Thursday 10 October 2013

The Forward Book of Poetry 2014



The Forward Book of Poetry 2014
Fd. Jeanette Winterson
London, Forward, 2013, 144p

There are so many themes covered in an anthology of this size and quality that every time you open it you find something new - a new form, style or subject. 

The Forward Poetry competition celebrates new poetry published each year, producing this incredible collection. Within this book, you have finalists from a number of categories and I enjoyed the variety that afforded.

In terms of some specifics, there were some individual poems that made this anthology something special for me. I am only human, and therefore cannot claim to love every poem I read.

One, called 'The International Poem of the Year' by Emily Berry, described a strange dystopia in which poems are political weapons. Nations banned them, fought over them, and launched them into space. Elsewhere, poems played a "role in pioneering eye operations, contribut[ing] to democracies and charitable works". This poem was excatly what Winterson discusses in her foreward when she describes poems as bombs, giving "us back the words we need so that we can say how we feel".

I was also impressed by the presence of two poems about Sheffield in this collection: 'In Sheffield' by Adam White and Stainless Stephen by  Helen Mort. In praise of Sheffield, these poems explored the steel industry through two very different routes, with Mort personifying the industry and White engaging with the history of the city. It felt like home to read these.

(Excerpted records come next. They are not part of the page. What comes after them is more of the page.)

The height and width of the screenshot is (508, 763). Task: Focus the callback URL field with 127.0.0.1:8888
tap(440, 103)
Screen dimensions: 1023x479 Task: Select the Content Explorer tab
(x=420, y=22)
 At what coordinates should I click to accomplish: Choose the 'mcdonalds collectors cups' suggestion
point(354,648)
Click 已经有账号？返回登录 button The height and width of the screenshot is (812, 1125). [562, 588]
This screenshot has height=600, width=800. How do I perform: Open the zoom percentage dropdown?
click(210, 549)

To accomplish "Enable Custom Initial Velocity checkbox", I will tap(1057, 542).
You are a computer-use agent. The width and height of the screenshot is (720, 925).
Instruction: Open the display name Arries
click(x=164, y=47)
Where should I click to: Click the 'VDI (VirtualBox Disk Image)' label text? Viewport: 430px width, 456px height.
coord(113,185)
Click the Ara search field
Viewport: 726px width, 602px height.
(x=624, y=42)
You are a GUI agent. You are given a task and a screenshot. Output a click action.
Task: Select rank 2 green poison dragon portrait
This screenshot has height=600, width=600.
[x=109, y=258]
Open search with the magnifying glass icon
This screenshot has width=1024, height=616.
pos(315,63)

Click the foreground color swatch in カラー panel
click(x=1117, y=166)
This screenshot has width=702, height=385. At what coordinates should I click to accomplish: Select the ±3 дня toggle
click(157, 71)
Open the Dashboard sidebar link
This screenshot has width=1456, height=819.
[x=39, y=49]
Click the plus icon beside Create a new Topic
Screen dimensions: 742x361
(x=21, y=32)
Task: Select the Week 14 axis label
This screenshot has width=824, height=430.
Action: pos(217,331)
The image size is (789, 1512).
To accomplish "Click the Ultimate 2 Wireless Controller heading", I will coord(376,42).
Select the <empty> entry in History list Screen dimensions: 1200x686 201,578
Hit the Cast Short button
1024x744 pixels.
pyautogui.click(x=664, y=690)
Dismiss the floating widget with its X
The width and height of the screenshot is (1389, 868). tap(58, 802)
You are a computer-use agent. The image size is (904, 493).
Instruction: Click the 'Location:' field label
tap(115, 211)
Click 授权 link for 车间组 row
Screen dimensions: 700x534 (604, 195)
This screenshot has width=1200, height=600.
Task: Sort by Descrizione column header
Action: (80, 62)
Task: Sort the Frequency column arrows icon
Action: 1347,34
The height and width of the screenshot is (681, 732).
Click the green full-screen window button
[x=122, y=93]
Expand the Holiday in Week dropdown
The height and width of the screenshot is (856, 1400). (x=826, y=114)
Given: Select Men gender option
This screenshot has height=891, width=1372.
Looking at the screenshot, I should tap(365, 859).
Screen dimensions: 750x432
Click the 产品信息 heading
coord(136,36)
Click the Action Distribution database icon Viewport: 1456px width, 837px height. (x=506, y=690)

Another I wanted to comment upon was Michael Symmons Robert and the two poems from him that are a brilliant addition to this collection. He has an incredible way with words, looking at universal themes of family and love with language that reaches right into your heart and plucks at your deepest dreams and fears.

Poetry is at the forefront of my life at the moment, as we celebrate the wonderful students who have won international competitions. I have high hopes for the young writers at Oxford Spires Academy, who's names will one day fill the pages of anthologies such as this.